[[ DOCUMENT PASSAGE, beginning ]]

Criminal Sentencing and the Problem of Free Will

steamsaleCriminal calendars may be handled slightly differently in every jurisdiction. But they have one thing in common. At some point in every case, the lawyers will argue about why a person did that he did. And a judge or jury will evaluate this question and make a decision about what to do in light of that decision. In some instances, this evaluation will literally amount to life or death. In most, this decision will determine whether a person goes a away to a prison, is able to continue a course of education, or has her career choices forever limited by a label. But in each of those moments, not only the choice a person made but that person himself is judged. For that reason, how we think about free will is an important subject.

For those who are represented by thorough defense counsel, this judgment is made early and in the charging stage. The sooner you can bring a person’s full humanity to the attention of “the system” the more hope you can bring to that person. From the defense attorney’s perspective, the more complex that decision is, the better. It’s easy to pass judgment on a file and difficult to pass judgment on a person. So, you do everything you can to show to the system your client’s full humanity. Ken White wrote about this very thing:

If judges confronted the defendants’ individual humanity as they caged them one after another, they’d go quite mad.  It’s impossible and inadvisable.

[[ DOCUMENT PASSAGE, end ]]
[[ AVAILABLE DATA, beginning ]]

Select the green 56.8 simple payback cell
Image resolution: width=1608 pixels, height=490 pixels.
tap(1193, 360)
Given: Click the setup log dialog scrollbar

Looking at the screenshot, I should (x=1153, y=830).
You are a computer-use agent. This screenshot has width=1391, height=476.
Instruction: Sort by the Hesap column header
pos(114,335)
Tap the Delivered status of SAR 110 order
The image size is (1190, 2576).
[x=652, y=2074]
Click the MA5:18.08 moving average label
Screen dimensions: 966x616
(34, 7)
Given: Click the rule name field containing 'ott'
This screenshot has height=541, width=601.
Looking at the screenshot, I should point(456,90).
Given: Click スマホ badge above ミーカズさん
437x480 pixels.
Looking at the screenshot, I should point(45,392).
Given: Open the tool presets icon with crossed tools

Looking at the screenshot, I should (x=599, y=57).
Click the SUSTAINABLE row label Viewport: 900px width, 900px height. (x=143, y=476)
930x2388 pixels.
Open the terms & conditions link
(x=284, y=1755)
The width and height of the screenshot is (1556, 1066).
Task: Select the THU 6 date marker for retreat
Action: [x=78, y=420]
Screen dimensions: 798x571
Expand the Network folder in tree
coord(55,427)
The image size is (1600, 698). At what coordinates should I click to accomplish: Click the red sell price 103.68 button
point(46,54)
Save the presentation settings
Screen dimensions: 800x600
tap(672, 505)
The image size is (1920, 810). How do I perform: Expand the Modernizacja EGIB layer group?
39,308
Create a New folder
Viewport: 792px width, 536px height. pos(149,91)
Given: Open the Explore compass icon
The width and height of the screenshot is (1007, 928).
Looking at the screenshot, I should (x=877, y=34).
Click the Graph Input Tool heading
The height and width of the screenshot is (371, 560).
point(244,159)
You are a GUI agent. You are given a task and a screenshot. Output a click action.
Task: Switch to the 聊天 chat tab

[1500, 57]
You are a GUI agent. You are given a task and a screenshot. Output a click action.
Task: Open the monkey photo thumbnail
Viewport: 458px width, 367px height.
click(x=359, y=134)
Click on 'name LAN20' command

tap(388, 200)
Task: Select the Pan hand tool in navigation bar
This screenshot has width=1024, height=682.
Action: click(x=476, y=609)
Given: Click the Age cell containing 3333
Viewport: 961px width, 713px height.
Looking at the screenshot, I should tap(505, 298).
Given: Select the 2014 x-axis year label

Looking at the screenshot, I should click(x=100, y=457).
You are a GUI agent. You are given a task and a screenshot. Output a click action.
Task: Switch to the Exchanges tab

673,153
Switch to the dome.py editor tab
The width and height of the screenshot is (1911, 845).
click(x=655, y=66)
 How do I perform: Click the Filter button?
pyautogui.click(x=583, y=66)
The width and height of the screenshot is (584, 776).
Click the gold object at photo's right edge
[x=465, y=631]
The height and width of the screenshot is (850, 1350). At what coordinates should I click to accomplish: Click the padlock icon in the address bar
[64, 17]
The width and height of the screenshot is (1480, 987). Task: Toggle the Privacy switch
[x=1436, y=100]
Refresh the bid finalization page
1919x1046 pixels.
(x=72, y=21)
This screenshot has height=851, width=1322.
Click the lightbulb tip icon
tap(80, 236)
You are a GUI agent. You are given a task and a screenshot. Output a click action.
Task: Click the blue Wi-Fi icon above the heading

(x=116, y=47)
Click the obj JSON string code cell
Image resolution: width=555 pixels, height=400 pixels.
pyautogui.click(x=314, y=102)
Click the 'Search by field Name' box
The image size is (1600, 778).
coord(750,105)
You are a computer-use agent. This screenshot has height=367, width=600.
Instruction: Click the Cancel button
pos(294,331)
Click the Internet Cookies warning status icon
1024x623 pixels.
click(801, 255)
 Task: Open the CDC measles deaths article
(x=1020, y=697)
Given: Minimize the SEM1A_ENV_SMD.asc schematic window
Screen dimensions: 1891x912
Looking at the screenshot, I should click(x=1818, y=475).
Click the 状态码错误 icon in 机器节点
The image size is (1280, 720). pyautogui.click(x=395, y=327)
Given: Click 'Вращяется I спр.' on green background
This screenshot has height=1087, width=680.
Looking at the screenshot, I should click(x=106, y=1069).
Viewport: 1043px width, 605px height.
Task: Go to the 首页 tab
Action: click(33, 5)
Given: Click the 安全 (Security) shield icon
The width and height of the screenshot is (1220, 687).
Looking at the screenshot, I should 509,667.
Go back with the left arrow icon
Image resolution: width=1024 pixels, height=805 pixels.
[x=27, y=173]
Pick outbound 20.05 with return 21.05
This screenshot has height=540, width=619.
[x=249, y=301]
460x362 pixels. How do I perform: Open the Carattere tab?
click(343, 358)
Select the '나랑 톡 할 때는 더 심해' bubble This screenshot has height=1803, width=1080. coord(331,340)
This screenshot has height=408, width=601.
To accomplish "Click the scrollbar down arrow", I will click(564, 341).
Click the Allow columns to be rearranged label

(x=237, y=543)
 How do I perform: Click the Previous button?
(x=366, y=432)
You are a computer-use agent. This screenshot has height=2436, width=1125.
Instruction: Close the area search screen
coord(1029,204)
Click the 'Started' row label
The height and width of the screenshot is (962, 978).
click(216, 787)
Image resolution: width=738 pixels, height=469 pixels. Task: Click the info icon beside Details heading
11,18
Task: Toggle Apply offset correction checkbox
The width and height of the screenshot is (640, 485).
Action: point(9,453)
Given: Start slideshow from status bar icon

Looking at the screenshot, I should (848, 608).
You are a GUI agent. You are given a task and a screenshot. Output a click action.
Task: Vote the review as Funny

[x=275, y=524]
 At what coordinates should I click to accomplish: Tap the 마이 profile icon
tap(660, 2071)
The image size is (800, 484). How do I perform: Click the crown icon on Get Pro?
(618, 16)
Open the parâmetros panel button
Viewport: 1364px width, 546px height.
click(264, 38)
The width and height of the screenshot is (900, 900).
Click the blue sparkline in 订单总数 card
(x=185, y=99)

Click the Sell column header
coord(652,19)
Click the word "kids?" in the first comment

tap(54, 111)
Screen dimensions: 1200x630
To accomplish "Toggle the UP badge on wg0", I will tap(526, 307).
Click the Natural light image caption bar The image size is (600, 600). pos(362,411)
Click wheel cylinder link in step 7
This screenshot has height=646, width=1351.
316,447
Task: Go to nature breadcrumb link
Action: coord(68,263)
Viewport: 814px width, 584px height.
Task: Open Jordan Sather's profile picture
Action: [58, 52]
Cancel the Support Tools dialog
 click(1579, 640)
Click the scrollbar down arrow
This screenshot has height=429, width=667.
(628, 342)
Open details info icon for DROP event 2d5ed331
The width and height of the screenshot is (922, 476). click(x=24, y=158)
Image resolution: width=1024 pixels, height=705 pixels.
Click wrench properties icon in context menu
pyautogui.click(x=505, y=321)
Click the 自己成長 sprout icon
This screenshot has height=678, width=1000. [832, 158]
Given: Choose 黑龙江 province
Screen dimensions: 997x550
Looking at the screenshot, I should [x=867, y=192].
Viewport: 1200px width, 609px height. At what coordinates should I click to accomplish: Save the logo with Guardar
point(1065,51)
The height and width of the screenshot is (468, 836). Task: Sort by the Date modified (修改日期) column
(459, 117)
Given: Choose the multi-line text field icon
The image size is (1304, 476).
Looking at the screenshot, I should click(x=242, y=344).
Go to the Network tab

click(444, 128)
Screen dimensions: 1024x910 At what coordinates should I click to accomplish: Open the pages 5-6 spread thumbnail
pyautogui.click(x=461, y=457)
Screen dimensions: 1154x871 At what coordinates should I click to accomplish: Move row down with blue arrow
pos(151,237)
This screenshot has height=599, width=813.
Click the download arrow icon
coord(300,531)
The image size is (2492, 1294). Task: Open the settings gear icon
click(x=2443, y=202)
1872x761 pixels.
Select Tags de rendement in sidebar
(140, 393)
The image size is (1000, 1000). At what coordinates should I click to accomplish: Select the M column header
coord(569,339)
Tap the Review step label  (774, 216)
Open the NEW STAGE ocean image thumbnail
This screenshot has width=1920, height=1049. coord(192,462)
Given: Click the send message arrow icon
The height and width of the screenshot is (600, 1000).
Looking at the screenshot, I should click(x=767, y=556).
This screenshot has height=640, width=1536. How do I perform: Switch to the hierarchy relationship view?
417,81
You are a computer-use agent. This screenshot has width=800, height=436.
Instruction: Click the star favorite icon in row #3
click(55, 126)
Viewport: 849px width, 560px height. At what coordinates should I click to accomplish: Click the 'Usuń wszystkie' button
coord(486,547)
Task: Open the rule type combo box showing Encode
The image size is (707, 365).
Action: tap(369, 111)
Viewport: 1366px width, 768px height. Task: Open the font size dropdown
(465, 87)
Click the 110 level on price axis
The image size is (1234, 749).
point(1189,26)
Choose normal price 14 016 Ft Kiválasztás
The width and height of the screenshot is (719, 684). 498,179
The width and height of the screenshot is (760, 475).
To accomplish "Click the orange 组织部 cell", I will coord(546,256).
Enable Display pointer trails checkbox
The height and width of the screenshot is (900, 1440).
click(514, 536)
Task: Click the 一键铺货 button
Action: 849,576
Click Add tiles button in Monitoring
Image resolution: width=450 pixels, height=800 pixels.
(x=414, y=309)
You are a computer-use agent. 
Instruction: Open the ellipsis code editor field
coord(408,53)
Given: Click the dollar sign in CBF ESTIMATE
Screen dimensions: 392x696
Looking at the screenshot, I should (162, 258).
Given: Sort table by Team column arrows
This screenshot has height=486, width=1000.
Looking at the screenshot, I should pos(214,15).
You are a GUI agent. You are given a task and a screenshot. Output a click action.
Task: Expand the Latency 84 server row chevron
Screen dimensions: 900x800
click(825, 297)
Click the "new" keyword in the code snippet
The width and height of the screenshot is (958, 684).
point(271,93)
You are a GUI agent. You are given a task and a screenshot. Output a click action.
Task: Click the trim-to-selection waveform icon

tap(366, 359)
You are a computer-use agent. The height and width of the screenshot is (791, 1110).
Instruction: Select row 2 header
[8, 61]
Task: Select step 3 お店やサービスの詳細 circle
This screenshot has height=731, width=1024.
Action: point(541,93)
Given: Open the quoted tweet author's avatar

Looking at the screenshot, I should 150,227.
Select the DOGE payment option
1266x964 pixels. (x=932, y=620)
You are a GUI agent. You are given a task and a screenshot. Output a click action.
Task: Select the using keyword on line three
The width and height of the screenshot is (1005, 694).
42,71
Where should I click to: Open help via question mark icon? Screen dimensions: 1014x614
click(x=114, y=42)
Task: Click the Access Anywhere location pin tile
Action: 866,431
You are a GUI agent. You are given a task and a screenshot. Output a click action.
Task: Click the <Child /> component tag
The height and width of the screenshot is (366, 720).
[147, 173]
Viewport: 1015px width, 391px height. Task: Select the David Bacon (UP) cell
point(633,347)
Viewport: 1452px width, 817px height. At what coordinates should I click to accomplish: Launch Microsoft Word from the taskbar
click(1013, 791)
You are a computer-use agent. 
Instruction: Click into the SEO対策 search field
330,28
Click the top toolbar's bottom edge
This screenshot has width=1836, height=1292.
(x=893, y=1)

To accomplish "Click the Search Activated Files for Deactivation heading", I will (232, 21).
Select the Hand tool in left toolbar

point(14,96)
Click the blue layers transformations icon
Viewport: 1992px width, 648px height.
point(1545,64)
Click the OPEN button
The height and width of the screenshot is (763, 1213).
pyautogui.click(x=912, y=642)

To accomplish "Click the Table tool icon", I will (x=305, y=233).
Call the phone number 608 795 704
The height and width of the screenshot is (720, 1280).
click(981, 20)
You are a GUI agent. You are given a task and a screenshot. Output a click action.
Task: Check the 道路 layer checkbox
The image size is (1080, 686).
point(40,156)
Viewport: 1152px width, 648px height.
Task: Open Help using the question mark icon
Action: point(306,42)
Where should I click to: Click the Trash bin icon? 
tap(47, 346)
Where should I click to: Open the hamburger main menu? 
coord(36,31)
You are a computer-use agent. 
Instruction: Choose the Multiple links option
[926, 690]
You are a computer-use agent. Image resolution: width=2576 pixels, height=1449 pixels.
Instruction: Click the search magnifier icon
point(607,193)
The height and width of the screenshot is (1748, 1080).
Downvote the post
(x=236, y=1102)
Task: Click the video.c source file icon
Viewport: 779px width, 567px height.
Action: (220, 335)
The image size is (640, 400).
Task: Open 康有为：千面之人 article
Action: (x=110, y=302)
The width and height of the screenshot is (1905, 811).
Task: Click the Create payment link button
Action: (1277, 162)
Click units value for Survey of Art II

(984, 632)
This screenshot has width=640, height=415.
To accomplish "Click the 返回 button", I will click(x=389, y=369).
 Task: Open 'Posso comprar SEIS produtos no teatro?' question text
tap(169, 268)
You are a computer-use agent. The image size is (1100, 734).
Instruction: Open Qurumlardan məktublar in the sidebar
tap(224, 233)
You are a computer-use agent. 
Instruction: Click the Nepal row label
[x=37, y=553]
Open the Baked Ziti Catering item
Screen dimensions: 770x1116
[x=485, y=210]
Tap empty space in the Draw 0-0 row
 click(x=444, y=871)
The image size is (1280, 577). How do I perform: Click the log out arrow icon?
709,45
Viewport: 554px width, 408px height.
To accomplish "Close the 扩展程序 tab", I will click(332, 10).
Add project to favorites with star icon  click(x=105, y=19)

[[ AVAILABLE DATA, end ]]

PROBLEM STATEMENT -> In the passage on criminal sentencing and free will, the sentence beginning "In most, this decision" names what the decision will determine. List every outcome it names.

TASK SOLUTION ->
- Whether a person goes away to a prison
- Whether the person is able to continue a course of education
- Whether the person has her career choices forever limited by a label